== Aim of the exercise ==
Nothing but the lines holding the string "screenshot" should appear in the answer. Copy them from the entries.

== Supplied material ==
──────────────────────────────
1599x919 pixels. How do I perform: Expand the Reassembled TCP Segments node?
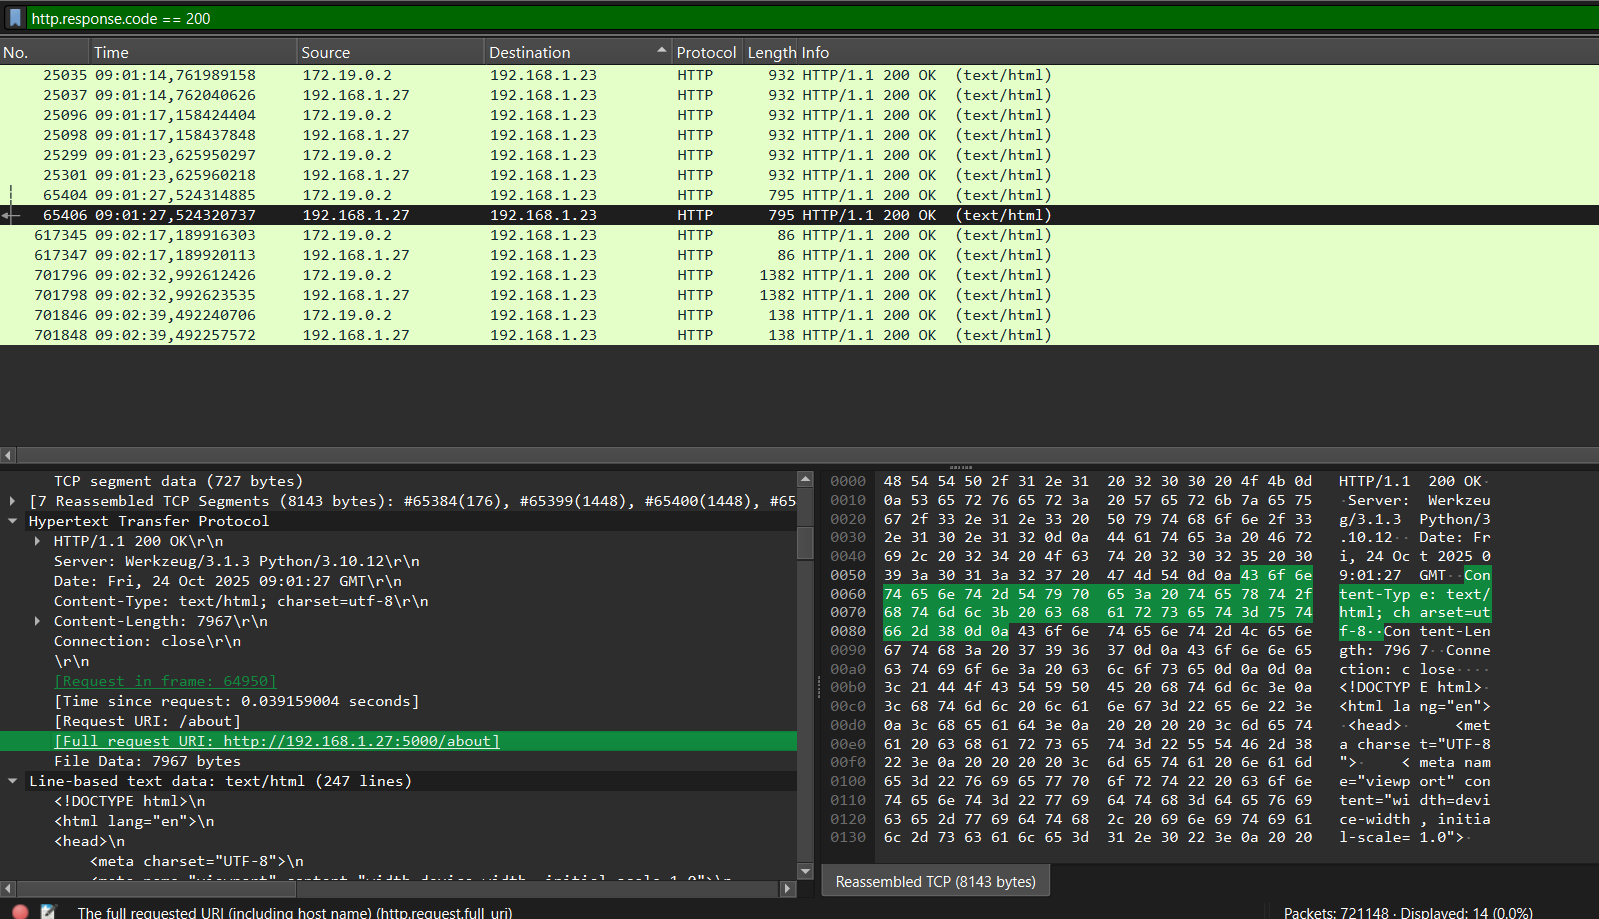click(12, 501)
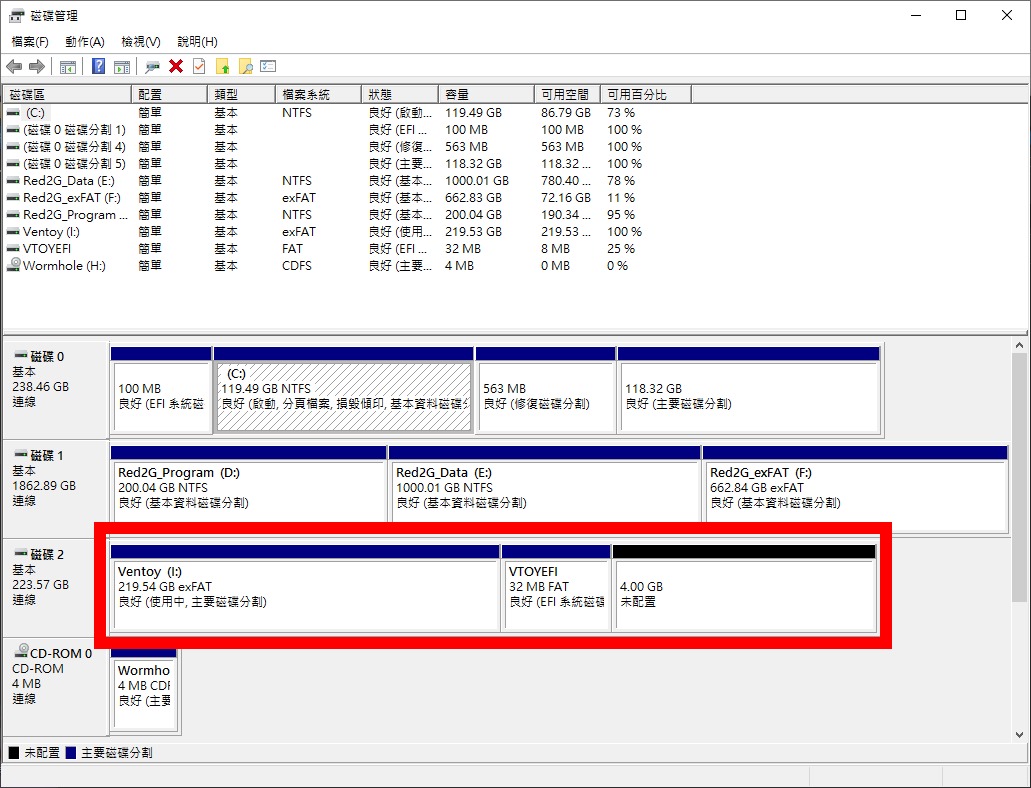Select Ventoy (I:) partition in disk 2
Viewport: 1031px width, 788px height.
coord(304,594)
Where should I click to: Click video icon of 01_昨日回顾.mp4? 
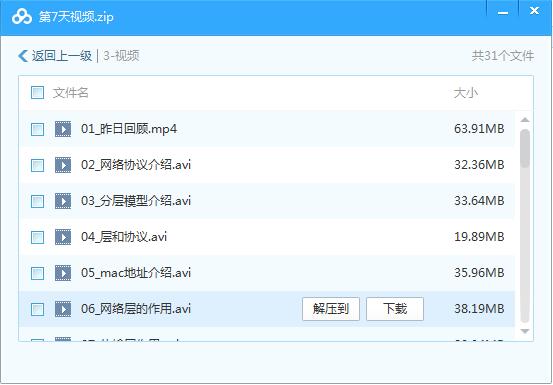click(x=63, y=129)
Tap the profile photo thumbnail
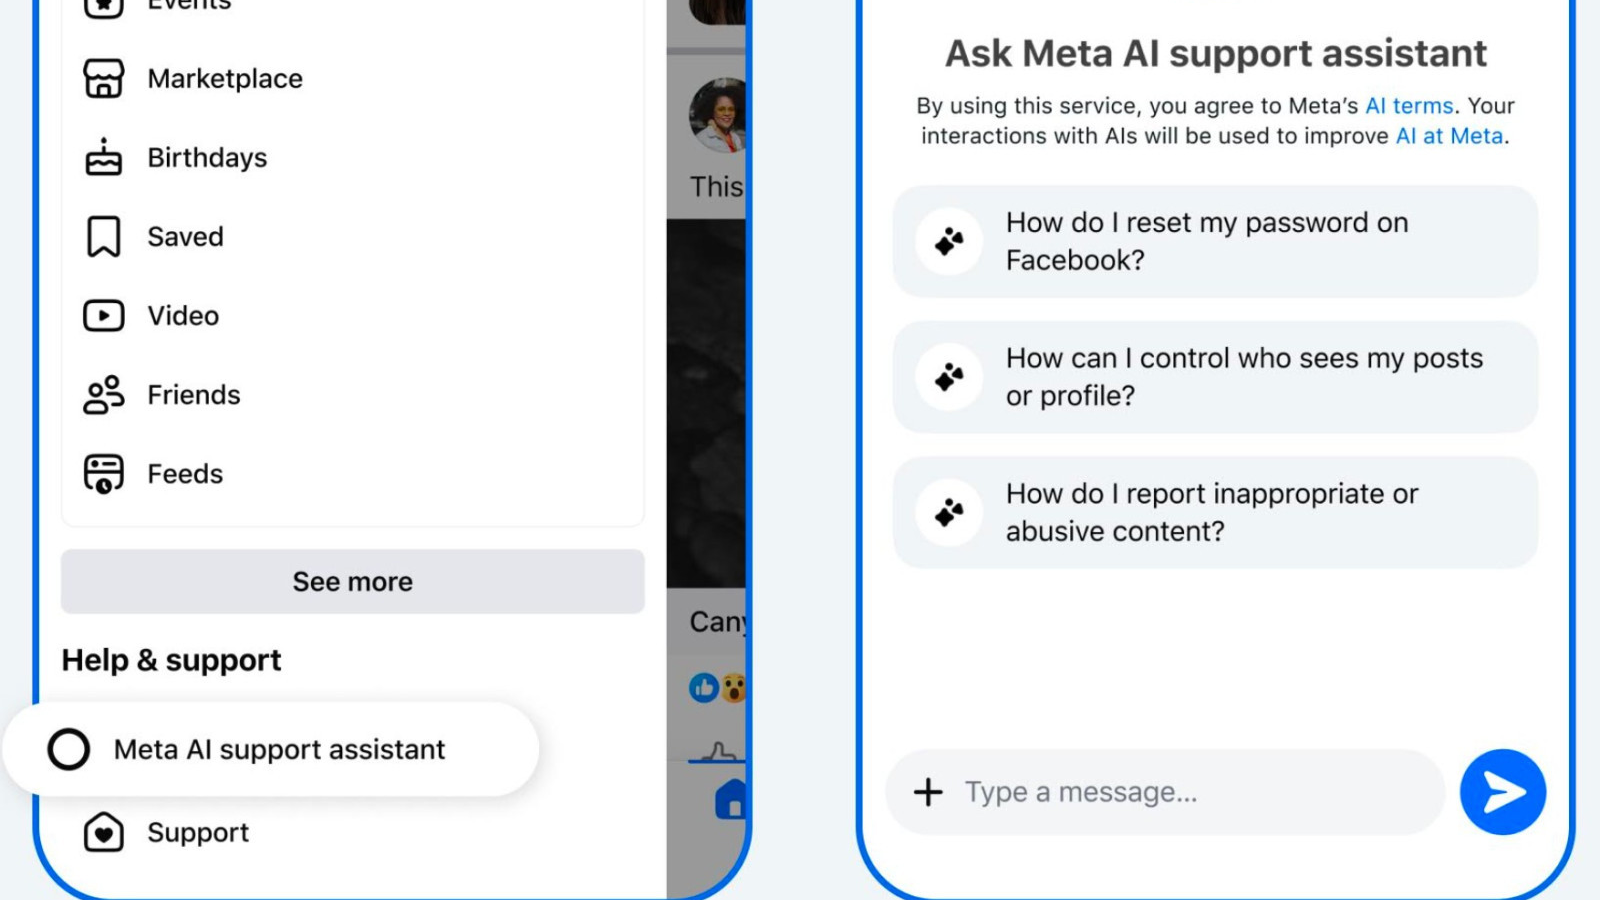1600x900 pixels. (x=718, y=115)
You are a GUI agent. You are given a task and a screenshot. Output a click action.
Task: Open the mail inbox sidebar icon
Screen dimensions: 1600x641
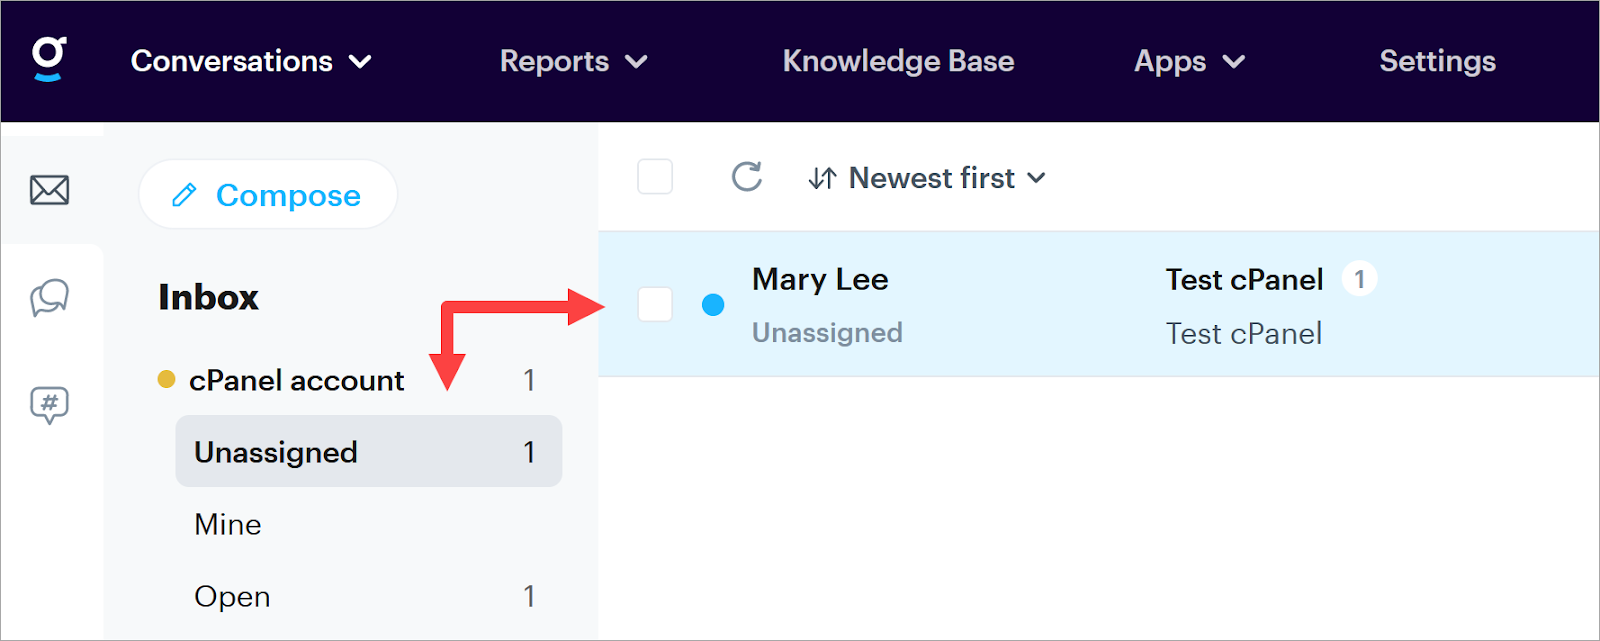point(49,189)
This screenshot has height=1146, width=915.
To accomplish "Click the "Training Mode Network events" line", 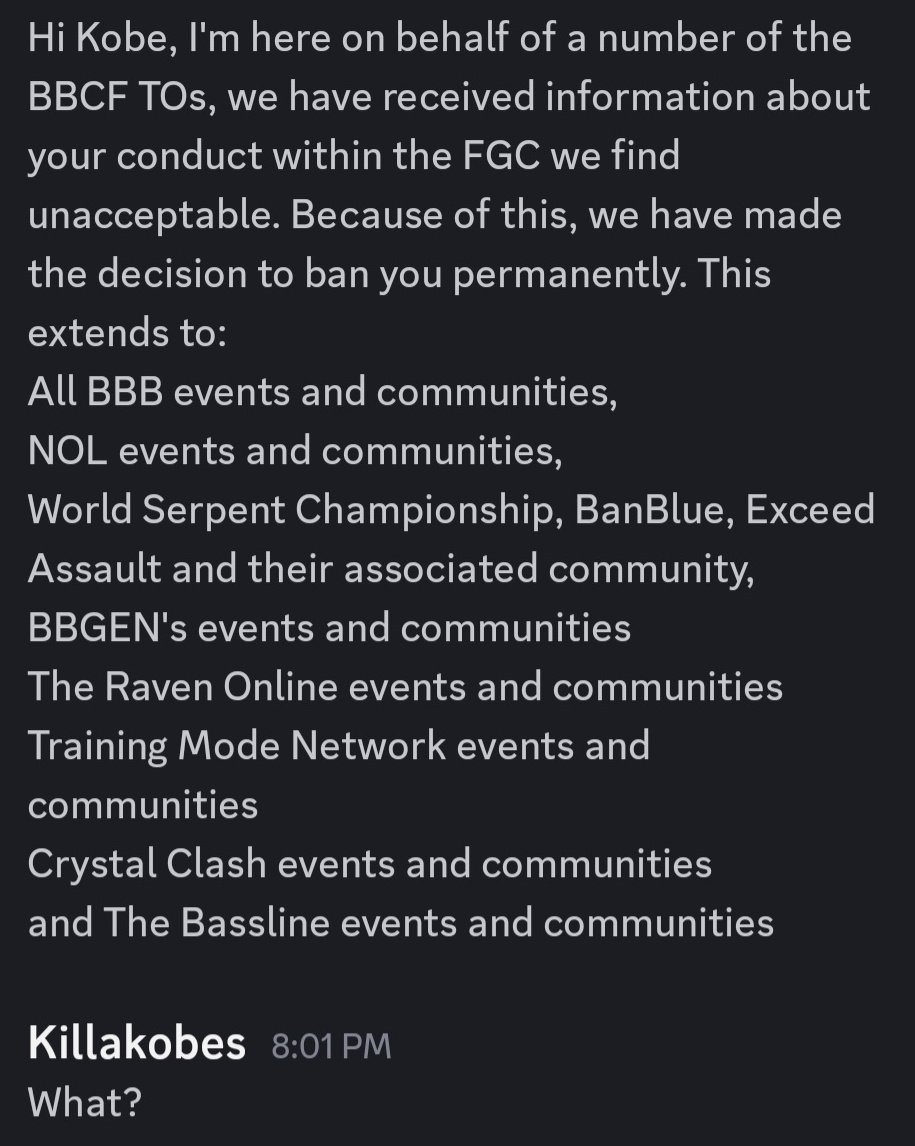I will pyautogui.click(x=338, y=746).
──────────────────────────────
== Result of this exercise ==
You are a GUI agent. You are given a task and a screenshot. Output a click action.
This screenshot has height=1146, width=915.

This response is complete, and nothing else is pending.